The minister, however, maintained that a marginal recovery is projected next year and the year after.
“The domestic economy is projected to gradually emerge from the recession in 2020 with a moderate growth rate of about 0.8 percent and about 1.3 percent by 2021, averaging 2.0 percent over the next MTEF,” he said.
“While the economy is projected to recover in 2020 and over the next MTEF, the projected pace of recovery is low and insufficient to translate into real growth in per capita incomes.”
According to the Finance minister, government will be rolling out various economic stimulus packages to spur the domestic economy.
“A public expenditure and growth stimulus package consisting of increased development expenditure of about N$8 billion, including the roll-out of the N$4 billion AfDB funded project financing for agricultural mechanization, rail and road infrastructure and educational facilities rehabilitation programme. This will further be reinforced by water infrastructure rehabilitation and expansion programme, to the value of N$2.5 billion in the initial roll-out phase. This stimulus package will be strengthened with the roll-out of the SME financing facilities at the Development Bank of Namibia, starting with the launch of the Credit Guarantee Scheme, Mentorship and Training Programme, and the Skills-based lending facility for the youth,” Schlettwein said
“The implementation of some of these measures has already started, and these will speed up over the MTEF.”
He said recessionary pressures were being felt in most sectors of the economy, with the tertiary sector, which accounts for about 57 percent of the GDP, expected to remain in recession for the rest of year.
“From the demand side, the recessionary pressures are reflected in weak consumption demand, both private and public consumption, slackness in investment and a slowdown in exports. From the industrial perspective, the deeper than expected contraction in 2019 is due to the contractions in primary industries; decrease in the agricultural sector as the severe drought takes toll on the sector; and the contraction in the diamond mining sub-sector, induced by the lay-off and maintenance of some of the mining’s capital assets, “ the Finance minister said.
“The recessionary pressures is easing in the construction sub-sector, thanks to increased public and private capital expenditure, and the positive growth in the manufacturing sector.

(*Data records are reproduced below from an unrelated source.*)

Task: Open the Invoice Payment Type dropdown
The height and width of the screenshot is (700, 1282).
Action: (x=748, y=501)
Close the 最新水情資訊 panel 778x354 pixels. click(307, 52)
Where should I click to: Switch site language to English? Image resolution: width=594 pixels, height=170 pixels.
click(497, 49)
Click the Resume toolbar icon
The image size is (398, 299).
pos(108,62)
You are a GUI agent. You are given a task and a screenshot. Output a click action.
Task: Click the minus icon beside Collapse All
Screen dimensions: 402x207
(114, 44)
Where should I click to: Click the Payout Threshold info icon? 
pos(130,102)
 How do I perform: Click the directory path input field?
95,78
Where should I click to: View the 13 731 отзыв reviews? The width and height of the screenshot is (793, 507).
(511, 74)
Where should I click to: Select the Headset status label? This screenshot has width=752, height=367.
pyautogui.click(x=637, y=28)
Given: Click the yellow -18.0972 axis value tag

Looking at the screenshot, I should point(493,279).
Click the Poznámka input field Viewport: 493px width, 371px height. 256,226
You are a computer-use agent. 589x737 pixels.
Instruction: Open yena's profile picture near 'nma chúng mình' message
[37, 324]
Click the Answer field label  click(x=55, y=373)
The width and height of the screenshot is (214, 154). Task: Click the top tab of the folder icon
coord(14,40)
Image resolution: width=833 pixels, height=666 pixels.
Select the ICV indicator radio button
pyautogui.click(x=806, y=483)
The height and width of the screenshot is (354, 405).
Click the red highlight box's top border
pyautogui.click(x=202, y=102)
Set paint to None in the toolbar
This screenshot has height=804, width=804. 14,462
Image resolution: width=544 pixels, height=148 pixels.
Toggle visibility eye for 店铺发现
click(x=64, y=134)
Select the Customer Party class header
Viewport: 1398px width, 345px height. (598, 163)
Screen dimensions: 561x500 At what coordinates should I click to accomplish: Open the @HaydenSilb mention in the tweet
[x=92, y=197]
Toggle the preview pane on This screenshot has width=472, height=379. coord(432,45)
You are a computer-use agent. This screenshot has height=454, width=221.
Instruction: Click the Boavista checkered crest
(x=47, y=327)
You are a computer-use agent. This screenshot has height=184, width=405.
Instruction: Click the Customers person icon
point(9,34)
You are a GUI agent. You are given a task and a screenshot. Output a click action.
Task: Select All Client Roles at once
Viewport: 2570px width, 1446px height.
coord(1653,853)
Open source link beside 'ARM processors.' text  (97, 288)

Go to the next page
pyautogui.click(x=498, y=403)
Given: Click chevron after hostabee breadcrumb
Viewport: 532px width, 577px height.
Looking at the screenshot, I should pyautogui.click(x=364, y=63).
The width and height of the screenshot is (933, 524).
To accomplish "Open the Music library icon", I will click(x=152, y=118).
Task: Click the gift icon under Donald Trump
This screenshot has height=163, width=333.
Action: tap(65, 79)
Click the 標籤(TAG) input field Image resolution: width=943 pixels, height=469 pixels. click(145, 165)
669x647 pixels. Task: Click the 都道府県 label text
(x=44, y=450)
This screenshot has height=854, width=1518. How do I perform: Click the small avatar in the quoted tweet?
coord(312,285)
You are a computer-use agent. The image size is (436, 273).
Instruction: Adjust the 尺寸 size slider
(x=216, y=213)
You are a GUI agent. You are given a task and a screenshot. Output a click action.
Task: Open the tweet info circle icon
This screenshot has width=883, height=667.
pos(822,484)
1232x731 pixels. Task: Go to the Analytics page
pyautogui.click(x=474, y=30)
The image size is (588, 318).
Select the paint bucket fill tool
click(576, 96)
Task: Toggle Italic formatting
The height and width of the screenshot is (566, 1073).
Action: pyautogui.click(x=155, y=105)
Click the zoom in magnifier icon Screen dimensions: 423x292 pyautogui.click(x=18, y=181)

These are estimated to have lifted the secondary industries out of recession in 2019.This Budget Review and the Medium-Term Budget Policy Statement places a high premium on achieving economic recovery, sustainable growth and strengthening fiscal sustainability as the necessary conditions for economic progress and social transformation.”
The Finance ministers’ statement comes as Bank of Namibia Governor, Iipumbu Shiimi on Wednesday reveled the local economy remained weak, with the apex bank projecting it to remain so for rest of the year.
“Domestic economic activity continued to slow during the first eight months of 2019, compared to the corresponding period of 2018. The slowdown was reflected in sectors such as mining, construction, wholesale and retail trade and agriculture. On the contrary, the manufacturing sector improved during the same period. Going forward, the domestic economy is projected to remain weak in 2019,” he said.